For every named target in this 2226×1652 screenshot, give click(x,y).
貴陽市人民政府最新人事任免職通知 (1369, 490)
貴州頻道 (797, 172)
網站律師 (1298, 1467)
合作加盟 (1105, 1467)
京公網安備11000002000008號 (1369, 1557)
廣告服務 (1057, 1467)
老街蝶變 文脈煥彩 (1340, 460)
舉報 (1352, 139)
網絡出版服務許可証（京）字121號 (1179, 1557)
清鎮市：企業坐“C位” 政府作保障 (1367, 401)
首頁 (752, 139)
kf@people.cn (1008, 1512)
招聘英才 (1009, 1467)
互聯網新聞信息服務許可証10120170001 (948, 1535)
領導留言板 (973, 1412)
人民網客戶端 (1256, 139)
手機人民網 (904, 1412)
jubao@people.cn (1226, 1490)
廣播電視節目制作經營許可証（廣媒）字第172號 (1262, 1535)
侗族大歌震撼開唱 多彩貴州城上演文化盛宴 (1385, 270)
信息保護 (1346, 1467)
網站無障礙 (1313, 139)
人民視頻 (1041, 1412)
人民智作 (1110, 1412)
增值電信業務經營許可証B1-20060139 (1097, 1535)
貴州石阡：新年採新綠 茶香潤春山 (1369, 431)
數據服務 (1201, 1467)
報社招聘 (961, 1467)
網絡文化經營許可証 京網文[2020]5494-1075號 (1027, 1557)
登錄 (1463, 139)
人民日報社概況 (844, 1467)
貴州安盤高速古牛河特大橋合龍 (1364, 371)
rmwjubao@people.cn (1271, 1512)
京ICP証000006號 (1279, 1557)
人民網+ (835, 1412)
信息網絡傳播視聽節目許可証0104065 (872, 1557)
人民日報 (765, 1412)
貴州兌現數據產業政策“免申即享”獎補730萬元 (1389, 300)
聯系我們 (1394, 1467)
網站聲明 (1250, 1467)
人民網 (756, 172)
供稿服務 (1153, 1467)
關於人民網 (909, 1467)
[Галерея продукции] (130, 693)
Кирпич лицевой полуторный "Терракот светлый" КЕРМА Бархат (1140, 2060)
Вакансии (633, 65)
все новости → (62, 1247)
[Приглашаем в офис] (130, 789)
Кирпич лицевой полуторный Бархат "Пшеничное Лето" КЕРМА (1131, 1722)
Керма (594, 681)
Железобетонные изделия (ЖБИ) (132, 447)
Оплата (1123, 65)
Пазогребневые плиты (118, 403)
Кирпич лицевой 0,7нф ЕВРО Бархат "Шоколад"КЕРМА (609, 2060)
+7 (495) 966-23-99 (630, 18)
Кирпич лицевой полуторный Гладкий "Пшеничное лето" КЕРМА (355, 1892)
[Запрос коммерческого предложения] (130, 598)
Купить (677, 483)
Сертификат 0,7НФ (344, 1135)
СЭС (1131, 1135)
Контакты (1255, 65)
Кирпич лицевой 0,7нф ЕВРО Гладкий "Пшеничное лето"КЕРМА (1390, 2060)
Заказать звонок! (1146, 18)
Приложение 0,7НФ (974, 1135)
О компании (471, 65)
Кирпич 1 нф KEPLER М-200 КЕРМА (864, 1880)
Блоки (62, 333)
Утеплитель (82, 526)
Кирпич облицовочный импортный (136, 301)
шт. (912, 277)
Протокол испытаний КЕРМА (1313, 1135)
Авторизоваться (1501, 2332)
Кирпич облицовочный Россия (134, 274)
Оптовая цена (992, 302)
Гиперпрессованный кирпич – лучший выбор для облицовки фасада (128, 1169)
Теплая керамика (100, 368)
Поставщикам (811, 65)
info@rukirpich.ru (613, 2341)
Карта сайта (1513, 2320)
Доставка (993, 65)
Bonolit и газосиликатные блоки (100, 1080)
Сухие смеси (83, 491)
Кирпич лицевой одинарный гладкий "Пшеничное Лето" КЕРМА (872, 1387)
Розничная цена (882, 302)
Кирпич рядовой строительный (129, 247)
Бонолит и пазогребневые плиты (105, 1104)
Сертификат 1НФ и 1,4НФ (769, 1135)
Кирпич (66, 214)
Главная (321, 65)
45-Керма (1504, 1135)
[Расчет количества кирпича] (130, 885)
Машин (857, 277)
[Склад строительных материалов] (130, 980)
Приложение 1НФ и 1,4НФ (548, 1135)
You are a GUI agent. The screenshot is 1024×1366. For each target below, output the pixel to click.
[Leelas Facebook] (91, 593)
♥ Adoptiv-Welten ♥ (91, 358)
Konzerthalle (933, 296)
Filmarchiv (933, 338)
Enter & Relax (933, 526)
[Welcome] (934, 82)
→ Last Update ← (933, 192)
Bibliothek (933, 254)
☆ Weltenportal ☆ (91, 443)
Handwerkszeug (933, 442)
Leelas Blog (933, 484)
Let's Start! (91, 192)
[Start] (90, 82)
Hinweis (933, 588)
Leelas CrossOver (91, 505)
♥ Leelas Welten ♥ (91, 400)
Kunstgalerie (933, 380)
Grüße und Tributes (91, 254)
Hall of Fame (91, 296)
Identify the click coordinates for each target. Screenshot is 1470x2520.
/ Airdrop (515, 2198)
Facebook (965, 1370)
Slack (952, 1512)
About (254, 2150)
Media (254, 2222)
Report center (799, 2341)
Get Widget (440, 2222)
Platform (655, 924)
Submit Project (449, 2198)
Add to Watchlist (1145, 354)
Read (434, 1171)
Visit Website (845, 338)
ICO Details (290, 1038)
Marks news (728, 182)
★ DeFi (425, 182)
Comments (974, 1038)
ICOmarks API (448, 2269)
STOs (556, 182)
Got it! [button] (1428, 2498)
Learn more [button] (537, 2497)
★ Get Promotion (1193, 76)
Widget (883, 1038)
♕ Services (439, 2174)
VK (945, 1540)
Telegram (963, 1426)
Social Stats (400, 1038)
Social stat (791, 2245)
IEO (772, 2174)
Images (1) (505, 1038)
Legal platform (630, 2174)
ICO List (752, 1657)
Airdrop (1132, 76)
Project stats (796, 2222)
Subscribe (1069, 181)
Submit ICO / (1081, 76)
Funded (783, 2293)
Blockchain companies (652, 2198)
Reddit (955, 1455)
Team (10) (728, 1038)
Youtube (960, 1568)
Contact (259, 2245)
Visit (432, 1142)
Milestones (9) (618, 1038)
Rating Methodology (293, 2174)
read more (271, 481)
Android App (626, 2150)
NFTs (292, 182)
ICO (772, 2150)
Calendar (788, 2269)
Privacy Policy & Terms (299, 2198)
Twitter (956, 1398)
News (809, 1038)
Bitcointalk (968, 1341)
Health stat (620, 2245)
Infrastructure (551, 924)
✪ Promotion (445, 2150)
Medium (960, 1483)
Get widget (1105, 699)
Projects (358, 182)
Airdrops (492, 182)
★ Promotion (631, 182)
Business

........

→ **ACTIVITY**:
Extract each record, keeping it identical to the original.

→ **ANSWER SPACE**:
For every named target in this 2226×1652 screenshot, give click(x,y).
貴陽市人民政府最新人事任免職通知 (1369, 490)
貴州頻道 (797, 172)
網站律師 (1298, 1467)
合作加盟 (1105, 1467)
京公網安備11000002000008號 (1369, 1557)
廣告服務 (1057, 1467)
老街蝶變 文脈煥彩 (1340, 460)
舉報 (1352, 139)
網絡出版服務許可証（京）字121號 (1179, 1557)
清鎮市：企業坐“C位” 政府作保障 (1367, 401)
首頁 (752, 139)
kf@people.cn (1008, 1512)
招聘英才 (1009, 1467)
互聯網新聞信息服務許可証10120170001 (948, 1535)
領導留言板 (973, 1412)
人民網客戶端 (1256, 139)
手機人民網 (904, 1412)
jubao@people.cn (1226, 1490)
廣播電視節目制作經營許可証（廣媒）字第172號 (1262, 1535)
侗族大歌震撼開唱 多彩貴州城上演文化盛宴 (1385, 270)
信息保護 (1346, 1467)
網站無障礙 (1313, 139)
人民視頻 (1041, 1412)
人民智作 (1110, 1412)
增值電信業務經營許可証B1-20060139 (1097, 1535)
貴州石阡：新年採新綠 茶香潤春山 (1369, 431)
數據服務 (1201, 1467)
報社招聘 (961, 1467)
網絡文化經營許可証 京網文[2020]5494-1075號 (1027, 1557)
登錄 (1463, 139)
人民日報社概況 (844, 1467)
貴州安盤高速古牛河特大橋合龍 (1364, 371)
rmwjubao@people.cn (1271, 1512)
京ICP証000006號 (1279, 1557)
人民網+ (835, 1412)
信息網絡傳播視聽節目許可証0104065 (872, 1557)
人民日報 (765, 1412)
貴州兌現數據產業政策“免申即享”獎補730萬元 (1389, 300)
聯系我們 (1394, 1467)
網站聲明 (1250, 1467)
人民網 (756, 172)
供稿服務 (1153, 1467)
關於人民網 (909, 1467)
[Галерея продукции] (130, 693)
Кирпич лицевой полуторный "Терракот светлый" КЕРМА Бархат (1140, 2060)
Вакансии (633, 65)
все новости → (62, 1247)
[Приглашаем в офис] (130, 789)
Кирпич лицевой полуторный Бархат "Пшеничное Лето" КЕРМА (1131, 1722)
Керма (594, 681)
Железобетонные изделия (ЖБИ) (132, 447)
Оплата (1123, 65)
Пазогребневые плиты (118, 403)
Кирпич лицевой 0,7нф ЕВРО Бархат "Шоколад"КЕРМА (609, 2060)
+7 (495) 966-23-99 (630, 18)
Кирпич лицевой полуторный Гладкий "Пшеничное лето" КЕРМА (355, 1892)
[Запрос коммерческого предложения] (130, 598)
Купить (677, 483)
Сертификат 0,7НФ (344, 1135)
СЭС (1131, 1135)
Контакты (1255, 65)
Кирпич лицевой 0,7нф ЕВРО Гладкий "Пшеничное лето"КЕРМА (1390, 2060)
Заказать звонок! (1146, 18)
Приложение 0,7НФ (974, 1135)
О компании (471, 65)
Кирпич 1 нф KEPLER М-200 КЕРМА (864, 1880)
Блоки (62, 333)
Утеплитель (82, 526)
Кирпич облицовочный импортный (136, 301)
шт. (912, 277)
Протокол испытаний КЕРМА (1313, 1135)
Авторизоваться (1501, 2332)
Кирпич облицовочный Россия (134, 274)
Оптовая цена (992, 302)
Гиперпрессованный кирпич – лучший выбор для облицовки фасада (128, 1169)
Теплая керамика (100, 368)
Поставщикам (811, 65)
info@rukirpich.ru (613, 2341)
Карта сайта (1513, 2320)
Доставка (993, 65)
Bonolit и газосиликатные блоки (100, 1080)
Сухие смеси (83, 491)
Кирпич лицевой одинарный гладкий "Пшеничное Лето" КЕРМА (872, 1387)
Розничная цена (882, 302)
Кирпич рядовой строительный (129, 247)
Бонолит и пазогребневые плиты (105, 1104)
Сертификат 1НФ и 1,4НФ (769, 1135)
Кирпич (66, 214)
Главная (321, 65)
45-Керма (1504, 1135)
[Расчет количества кирпича] (130, 885)
Машин (857, 277)
[Склад строительных материалов] (130, 980)
Приложение 1НФ и 1,4НФ (548, 1135)
You are a GUI agent. The screenshot is 1024×1366. For each target below, output the pixel to click.
[Leelas Facebook] (91, 593)
♥ Adoptiv-Welten ♥ (91, 358)
Konzerthalle (933, 296)
Filmarchiv (933, 338)
Enter & Relax (933, 526)
[Welcome] (934, 82)
→ Last Update ← (933, 192)
Bibliothek (933, 254)
☆ Weltenportal ☆ (91, 443)
Handwerkszeug (933, 442)
Leelas Blog (933, 484)
Let's Start! (91, 192)
[Start] (90, 82)
Hinweis (933, 588)
Leelas CrossOver (91, 505)
♥ Leelas Welten ♥ (91, 400)
Kunstgalerie (933, 380)
Grüße und Tributes (91, 254)
Hall of Fame (91, 296)
Identify the click coordinates for each target. Screenshot is 1470x2520.
/ Airdrop (515, 2198)
Facebook (965, 1370)
Slack (952, 1512)
About (254, 2150)
Media (254, 2222)
Report center (799, 2341)
Get Widget (440, 2222)
Platform (655, 924)
Submit Project (449, 2198)
Add to Watchlist (1145, 354)
Read (434, 1171)
Visit Website (845, 338)
ICO Details (290, 1038)
Marks news (728, 182)
★ DeFi (425, 182)
Comments (974, 1038)
ICOmarks API (448, 2269)
STOs (556, 182)
Got it! [button] (1428, 2498)
Learn more [button] (537, 2497)
★ Get Promotion (1193, 76)
Widget (883, 1038)
♕ Services (439, 2174)
VK (945, 1540)
Telegram (963, 1426)
Social Stats (400, 1038)
Social stat (791, 2245)
IEO (772, 2174)
Images (1) (505, 1038)
Legal platform (630, 2174)
ICO List (752, 1657)
Airdrop (1132, 76)
Project stats (796, 2222)
Subscribe (1069, 181)
Submit ICO / (1081, 76)
Funded (783, 2293)
Blockchain companies (652, 2198)
Reddit (955, 1455)
Team (10) (728, 1038)
Youtube (960, 1568)
Contact (259, 2245)
Visit (432, 1142)
Milestones (9) (618, 1038)
Rating Methodology (293, 2174)
read more (271, 481)
Android App (626, 2150)
NFTs (292, 182)
ICO (772, 2150)
Calendar (788, 2269)
Privacy Policy & Terms (299, 2198)
Twitter (956, 1398)
News (809, 1038)
Bitcointalk (968, 1341)
Health stat (620, 2245)
Infrastructure (551, 924)
✪ Promotion (445, 2150)
Medium (960, 1483)
Get widget (1105, 699)
Projects (358, 182)
Airdrops (492, 182)
★ Promotion (631, 182)
Business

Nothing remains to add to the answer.